**PROBLEM**
From the line containing "At what coordinates" down to the last line of the data, output each line word for word and include nothing else.

**EXTRACTED ENTRIES**
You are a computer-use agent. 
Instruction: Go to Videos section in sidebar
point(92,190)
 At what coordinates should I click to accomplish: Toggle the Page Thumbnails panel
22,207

**REPLY TO THE EXERCISE**
 At what coordinates should I click to accomplish: Toggle the Page Thumbnails panel
22,207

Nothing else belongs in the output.